For you as tatical voter this means: don't waste nay-votes. Don't vote neutral.
What does that mean?First, let's hope not everybody votes strategically - the likely outcome would be that all of the candidates will receive an approval rate of less than 50% which would really deligitimize the whole system. But probably this won't happen.
What will likely happen is another scenario: not the people who have the most support in the movement will win, but those who have the least opposition. This of course favours a different kind of candidates: people more keen on compromise, without strong opinions and more middle-of-the-road-types.

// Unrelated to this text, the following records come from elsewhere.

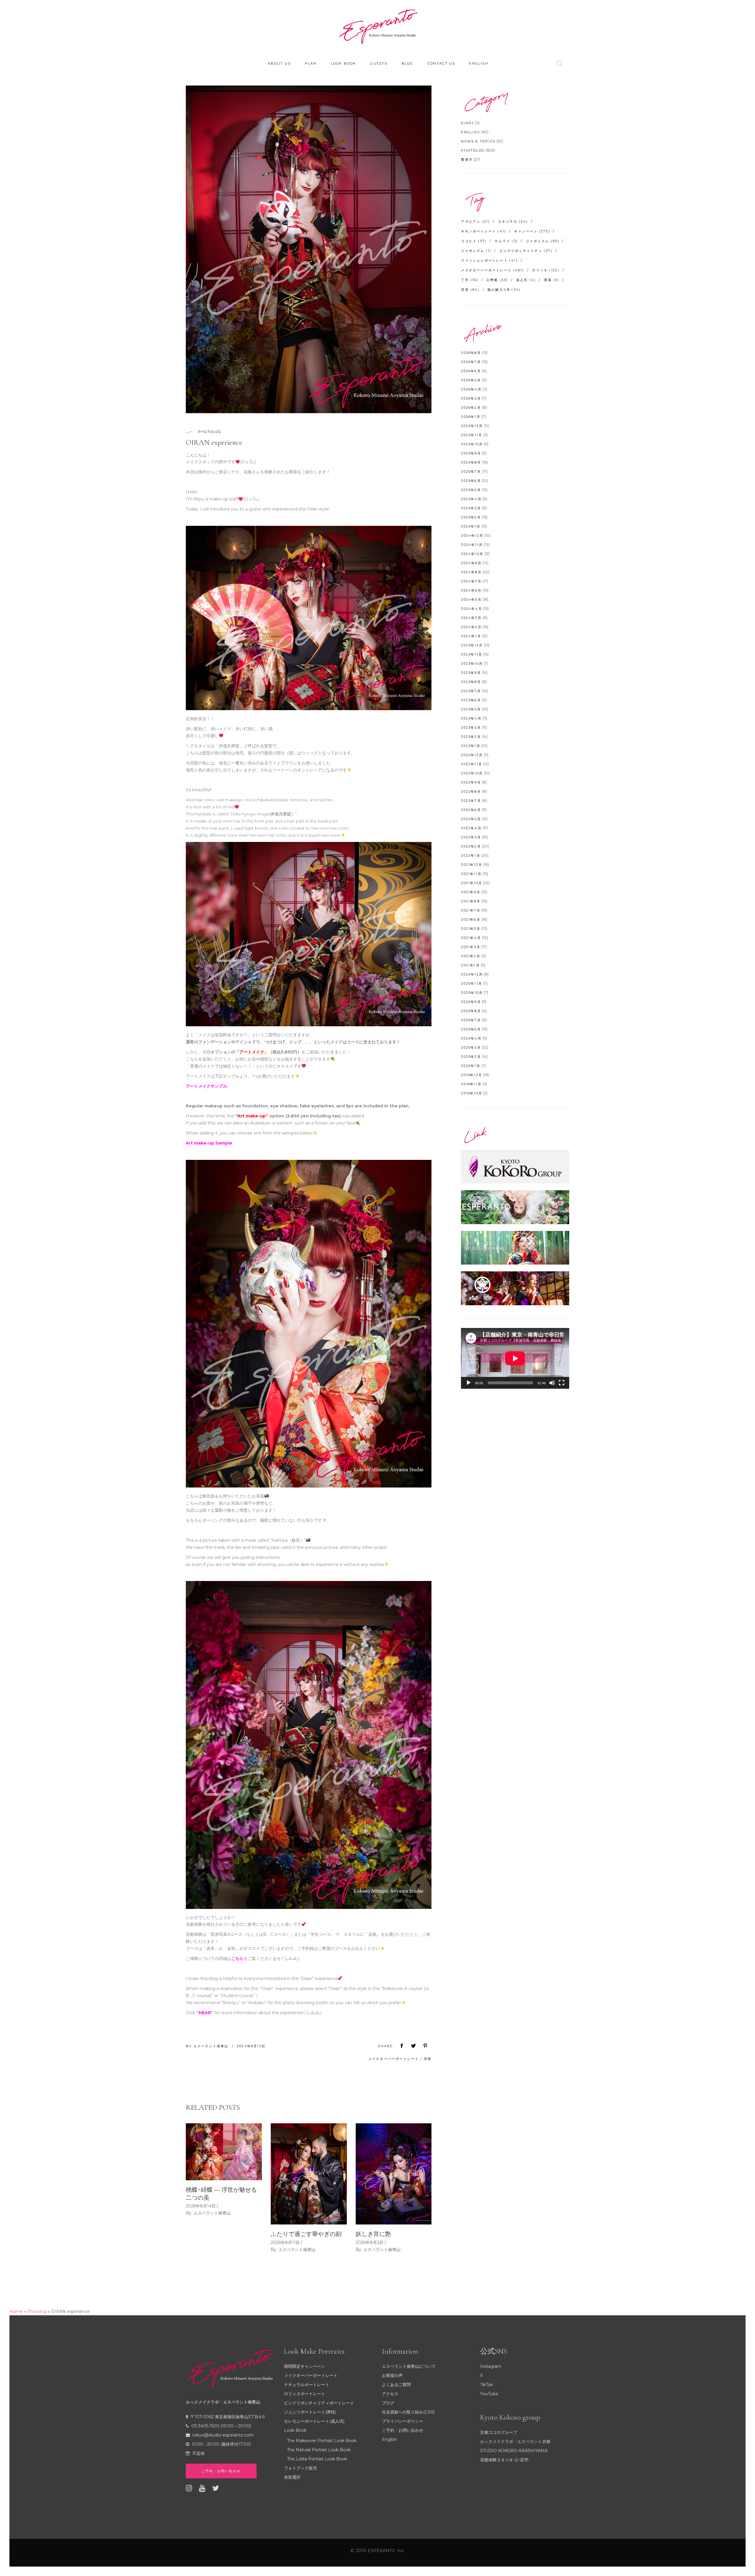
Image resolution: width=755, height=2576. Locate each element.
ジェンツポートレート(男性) (310, 2412)
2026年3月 (471, 398)
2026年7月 (471, 362)
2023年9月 (471, 673)
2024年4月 (471, 609)
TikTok (486, 2384)
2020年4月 (471, 1038)
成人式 (526, 280)
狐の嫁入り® (504, 290)
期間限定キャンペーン (304, 2366)
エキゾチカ (513, 221)
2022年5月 (471, 819)
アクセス (390, 2393)
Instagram (490, 2366)
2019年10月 (471, 1093)
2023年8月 (471, 682)
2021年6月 (470, 919)
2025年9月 (471, 453)
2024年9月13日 (251, 2046)
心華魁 (497, 280)
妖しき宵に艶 (373, 2233)
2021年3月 (470, 947)
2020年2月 (471, 1057)
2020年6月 (471, 1029)
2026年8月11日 (285, 2242)
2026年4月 (471, 389)
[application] (515, 1358)
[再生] (469, 1383)
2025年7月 (471, 471)
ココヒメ (474, 241)
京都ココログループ (498, 2432)
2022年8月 (471, 791)
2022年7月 (471, 801)
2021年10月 (471, 883)
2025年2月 (471, 517)
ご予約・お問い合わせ (402, 2430)
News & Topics (478, 141)
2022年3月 (471, 837)
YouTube (489, 2393)
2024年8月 (471, 572)
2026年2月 (471, 407)
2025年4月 (471, 499)
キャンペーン (532, 231)
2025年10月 (472, 444)
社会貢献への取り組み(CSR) (408, 2412)
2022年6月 (471, 810)
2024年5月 (471, 599)
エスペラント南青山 (211, 2046)
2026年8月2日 (369, 2242)
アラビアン (475, 221)
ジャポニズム (476, 251)
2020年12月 (472, 974)
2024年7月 (471, 581)
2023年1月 (470, 746)
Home (16, 2311)
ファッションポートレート (489, 260)
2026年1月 (470, 417)
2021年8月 (470, 901)
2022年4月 (471, 828)
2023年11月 (471, 654)
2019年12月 (471, 1075)
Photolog (210, 432)
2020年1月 (470, 1066)
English (470, 132)
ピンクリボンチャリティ (526, 251)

On the good side: the probably will make the board in general more efficient. Middle-of-the-road candidates need less time and attention of the other board members. For an international board comprised of 10 volunteers this is important. Coordinating 10 people in this setting is even strenous enough when all of the are great teamplayers.
On the good side: if gives a fighting chance to people from smaller projects. They may not be as well known internationally as those from the english Wikipedia but in this system it's not really the total number of people supporting one candidate that counts. Coming from a smaller project and having a big majority there supporting you could be more helpful.
But, seen from a community standpoint, it favours candidates who are less likely to stand for their points, who are less assertive and are less ready that may hurt or are not popular. Or, said differently: it favours candidates who just may get lost inside the board and never be seen again after their election.